When Edward and Beth married, they both had children and assets from previous marriages. They had new wills prepared, with each leaving their separate assets to their own children. When Edward died ten years later, Beth’s attorney advised her that, as a surviving spouse in that state, she was entitled to a percentage of all of Edward’s assets—including the 300-acre farm that had been in his family for generations. Although she knew Edward had wanted the farm to go only to his children, she felt that she and her children had a right to part of it. She decided to claim her share, prompting a bitter battle within the family. Eventually Beth won. But the farm ended up being sold to pay the expenses, and the closeness the family had developed during Edward’s lifetime had been destroyed.
Mary was a widow with no children or immediate family. In her will, she left everything in equal shares to three institutions which had been a big part of her life: her husband’s university for scholarships in his memory; her neighborhood church; and a children’s hospital where their only child had been treated for a terminal illness many years earlier. When Mary died, her will had to be probated before her assets could be given to the institutions. As required by law, a notice of her death was published in the newspaper and a list of her assets was made public. Some distant relatives Mary barely knew saw the notice in the paper, hired an attorney and contested the will. The institutions had to hire attorneys to try and uphold Mary’s will, and Mary’s estate also had to be represented by an attorney. A nasty and expensive legal battle began. Finally, more than four years later, the institutions agreed to give Mary’s relatives half of her estate just to end the fight. This was obviously not what Mary had wanted.
Betty, recently divorced, had a three-year-old daughter named Sarah. She had heard she should have a will, especially because she had a child, so when she saw an advertisement for a will kit, she ordered one through the mail. In her will, she left everything directly to Sarah. She didn’t have that much in assets, so she increased her life insurance and listed Sarah as the beneficiary. She named her sister Linda as Sarah’s guardian, thinking Linda would be able to use the insurance money to raise Sarah if something happened to her. A few years later, Betty died unexpectedly and her will went through probate. Because Sarah was a minor, the court had to establish a guardianship for her. The court did allow Linda to be Sarah’s guardian, but the court kept control of the inheritance—everything Betty left Sarah in her will and the money from the insurance company. When Sarah turned 18, the legal age in that state, the court guardianship, by law, ended. And Sarah received her entire inheritance in one lump sum, which she quickly spent in just one year of expensive living.
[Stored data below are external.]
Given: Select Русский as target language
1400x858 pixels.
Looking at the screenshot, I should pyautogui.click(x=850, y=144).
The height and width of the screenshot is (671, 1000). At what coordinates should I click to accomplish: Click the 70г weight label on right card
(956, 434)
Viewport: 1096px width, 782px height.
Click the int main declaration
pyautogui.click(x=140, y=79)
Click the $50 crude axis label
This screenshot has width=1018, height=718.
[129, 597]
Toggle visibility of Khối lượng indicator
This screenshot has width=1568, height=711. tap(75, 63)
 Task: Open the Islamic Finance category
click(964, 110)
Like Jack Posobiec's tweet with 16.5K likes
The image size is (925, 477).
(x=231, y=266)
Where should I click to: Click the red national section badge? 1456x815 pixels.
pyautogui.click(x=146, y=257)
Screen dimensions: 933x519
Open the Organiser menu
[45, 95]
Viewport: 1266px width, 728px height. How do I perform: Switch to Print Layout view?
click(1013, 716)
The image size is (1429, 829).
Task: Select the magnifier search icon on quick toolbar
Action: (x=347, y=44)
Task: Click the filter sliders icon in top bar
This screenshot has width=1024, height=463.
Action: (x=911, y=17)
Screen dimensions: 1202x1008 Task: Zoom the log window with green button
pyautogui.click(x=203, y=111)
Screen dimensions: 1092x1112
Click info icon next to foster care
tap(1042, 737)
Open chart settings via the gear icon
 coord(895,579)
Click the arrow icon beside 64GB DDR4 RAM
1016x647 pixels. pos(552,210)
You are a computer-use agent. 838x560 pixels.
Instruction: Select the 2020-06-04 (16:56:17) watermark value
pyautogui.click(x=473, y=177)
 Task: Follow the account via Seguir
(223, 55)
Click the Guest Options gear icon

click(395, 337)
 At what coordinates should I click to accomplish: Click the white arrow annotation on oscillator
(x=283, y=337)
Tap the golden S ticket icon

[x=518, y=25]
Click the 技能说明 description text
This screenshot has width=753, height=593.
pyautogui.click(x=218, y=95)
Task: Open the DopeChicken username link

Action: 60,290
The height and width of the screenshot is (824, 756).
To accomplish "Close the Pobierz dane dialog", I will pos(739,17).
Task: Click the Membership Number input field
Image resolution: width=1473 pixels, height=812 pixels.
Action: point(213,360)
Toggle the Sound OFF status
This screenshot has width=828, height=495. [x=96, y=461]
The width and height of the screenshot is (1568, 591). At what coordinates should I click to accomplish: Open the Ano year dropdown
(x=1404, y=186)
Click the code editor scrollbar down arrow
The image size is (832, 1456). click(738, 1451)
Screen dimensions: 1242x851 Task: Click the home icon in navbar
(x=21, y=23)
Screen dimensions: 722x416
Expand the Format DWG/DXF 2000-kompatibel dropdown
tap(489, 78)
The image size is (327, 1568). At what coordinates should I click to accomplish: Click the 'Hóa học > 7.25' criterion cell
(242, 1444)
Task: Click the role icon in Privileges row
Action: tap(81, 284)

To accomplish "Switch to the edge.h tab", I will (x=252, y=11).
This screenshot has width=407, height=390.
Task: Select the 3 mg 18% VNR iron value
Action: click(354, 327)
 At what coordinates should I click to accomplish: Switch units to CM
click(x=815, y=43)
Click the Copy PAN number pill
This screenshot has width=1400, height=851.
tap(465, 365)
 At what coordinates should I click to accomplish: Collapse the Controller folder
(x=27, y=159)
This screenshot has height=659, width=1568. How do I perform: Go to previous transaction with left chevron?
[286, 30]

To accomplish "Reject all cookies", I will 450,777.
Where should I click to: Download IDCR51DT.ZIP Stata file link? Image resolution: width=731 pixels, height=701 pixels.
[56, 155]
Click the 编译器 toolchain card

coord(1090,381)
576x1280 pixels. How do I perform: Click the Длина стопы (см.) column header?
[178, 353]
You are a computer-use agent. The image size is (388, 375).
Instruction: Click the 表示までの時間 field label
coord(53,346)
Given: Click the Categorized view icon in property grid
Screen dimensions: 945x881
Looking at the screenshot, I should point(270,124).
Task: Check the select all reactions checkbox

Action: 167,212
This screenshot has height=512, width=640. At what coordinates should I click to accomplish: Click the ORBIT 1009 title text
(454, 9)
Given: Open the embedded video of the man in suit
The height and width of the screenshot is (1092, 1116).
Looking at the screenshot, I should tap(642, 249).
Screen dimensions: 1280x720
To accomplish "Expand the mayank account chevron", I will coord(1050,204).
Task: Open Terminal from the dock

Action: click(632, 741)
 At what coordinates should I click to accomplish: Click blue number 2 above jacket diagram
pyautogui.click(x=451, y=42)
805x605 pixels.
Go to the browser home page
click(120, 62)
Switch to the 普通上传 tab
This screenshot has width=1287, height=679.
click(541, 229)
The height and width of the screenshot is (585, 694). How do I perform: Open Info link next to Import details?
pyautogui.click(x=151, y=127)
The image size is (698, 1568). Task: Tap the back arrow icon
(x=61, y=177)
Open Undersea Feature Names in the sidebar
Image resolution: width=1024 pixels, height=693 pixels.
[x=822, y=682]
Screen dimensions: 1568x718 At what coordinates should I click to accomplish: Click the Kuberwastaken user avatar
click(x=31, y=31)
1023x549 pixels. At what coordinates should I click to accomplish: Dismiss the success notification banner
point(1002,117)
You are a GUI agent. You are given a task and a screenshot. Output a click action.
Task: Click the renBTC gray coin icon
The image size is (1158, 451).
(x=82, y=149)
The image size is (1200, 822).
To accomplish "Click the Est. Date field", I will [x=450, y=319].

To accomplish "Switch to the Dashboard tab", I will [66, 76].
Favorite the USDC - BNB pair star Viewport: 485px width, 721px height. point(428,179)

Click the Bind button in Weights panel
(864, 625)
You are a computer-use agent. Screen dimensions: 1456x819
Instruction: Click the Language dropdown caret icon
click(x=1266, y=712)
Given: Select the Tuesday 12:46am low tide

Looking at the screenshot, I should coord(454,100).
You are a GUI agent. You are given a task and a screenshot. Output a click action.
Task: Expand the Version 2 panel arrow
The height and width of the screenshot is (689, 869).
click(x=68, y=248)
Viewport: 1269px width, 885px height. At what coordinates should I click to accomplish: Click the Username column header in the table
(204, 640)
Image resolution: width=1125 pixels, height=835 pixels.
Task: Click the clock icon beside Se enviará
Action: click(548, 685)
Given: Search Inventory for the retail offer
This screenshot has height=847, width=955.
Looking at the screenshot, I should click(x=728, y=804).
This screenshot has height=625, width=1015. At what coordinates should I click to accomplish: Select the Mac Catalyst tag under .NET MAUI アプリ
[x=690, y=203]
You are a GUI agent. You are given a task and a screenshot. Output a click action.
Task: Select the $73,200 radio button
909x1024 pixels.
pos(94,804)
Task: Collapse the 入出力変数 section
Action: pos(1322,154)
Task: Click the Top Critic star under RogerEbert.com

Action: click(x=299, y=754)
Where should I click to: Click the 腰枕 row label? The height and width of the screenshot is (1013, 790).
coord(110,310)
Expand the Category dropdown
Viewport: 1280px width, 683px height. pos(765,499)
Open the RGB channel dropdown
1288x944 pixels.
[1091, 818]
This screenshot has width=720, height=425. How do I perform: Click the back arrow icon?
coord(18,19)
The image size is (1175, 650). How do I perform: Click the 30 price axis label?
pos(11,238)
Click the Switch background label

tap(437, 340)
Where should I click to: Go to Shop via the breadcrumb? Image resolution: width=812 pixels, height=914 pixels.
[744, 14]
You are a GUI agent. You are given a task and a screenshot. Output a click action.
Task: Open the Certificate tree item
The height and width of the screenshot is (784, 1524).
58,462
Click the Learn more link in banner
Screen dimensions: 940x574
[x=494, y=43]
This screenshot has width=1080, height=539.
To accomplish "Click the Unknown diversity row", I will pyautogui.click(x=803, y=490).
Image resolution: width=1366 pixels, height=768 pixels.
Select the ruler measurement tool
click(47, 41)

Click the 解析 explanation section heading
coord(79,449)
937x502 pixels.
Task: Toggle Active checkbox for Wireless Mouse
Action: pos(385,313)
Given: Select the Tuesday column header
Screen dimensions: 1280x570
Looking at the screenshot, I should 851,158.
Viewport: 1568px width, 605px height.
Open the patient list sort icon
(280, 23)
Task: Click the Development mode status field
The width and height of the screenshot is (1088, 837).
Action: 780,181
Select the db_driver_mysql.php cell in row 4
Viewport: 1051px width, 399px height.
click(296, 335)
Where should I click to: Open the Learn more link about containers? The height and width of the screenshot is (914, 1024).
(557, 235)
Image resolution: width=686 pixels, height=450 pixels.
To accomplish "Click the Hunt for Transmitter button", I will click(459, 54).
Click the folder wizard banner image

Dorothy, a widow, put all of her property into joint ownership with her married son. She did this thinking that, when she died, her property would automatically go to her son without the need for probate. Several years later, her son and his wife separated, and Dorothy decided to sell her house so she could move in with her son. But she soon discovered she could not sell it without her daughter-in-law’s signature on the deed. The daughter-in-law was still legally married to her son and was entitled by law to a “marital interest” in the property. The title company would not insure clear title to the buyer without the daughter-in-law’s signature because it wasn’t clear what her interest would be. She refused to sign unless she got part of the money when the house was sold. Dorothy was stuck. She didn’t know that joint ownership with a married person can include that person’s spouse. Because Dorothy had placed her house in joint ownership, she lost control of her own home.
On the advice of a neighbor, Frank and Elizabeth, an elderly couple, put everything they owned, including their home and stocks, in their adult daughter’s name. They believed this would avoid probate and that all their assets would pass directly to their daughter, their only child, when they were both gone. A year later, Frank died of a heart attack. Several months after that, their daughter died in a car accident. Elizabeth never thought she would survive both her husband and daughter. To add to her distress, Elizabeth now owned nothing in her own name. Everything was in her daughter’s name. She was forced to probate her daughter’s estate to get back her own property. During this long process she had to rely on the court to grant her living expenses. Sometimes the court would approve them, sometimes not. And during a declining stock market, she helplessly watched the value of her stocks fall to only a fraction of their previous value because the court could not react in time for them to be sold quickly. Elizabeth lost her financial independence plus a substantial portion of her assets to probate while simply trying to get back what was hers in the first place.
All of these disasters could have been prevented with proper planning!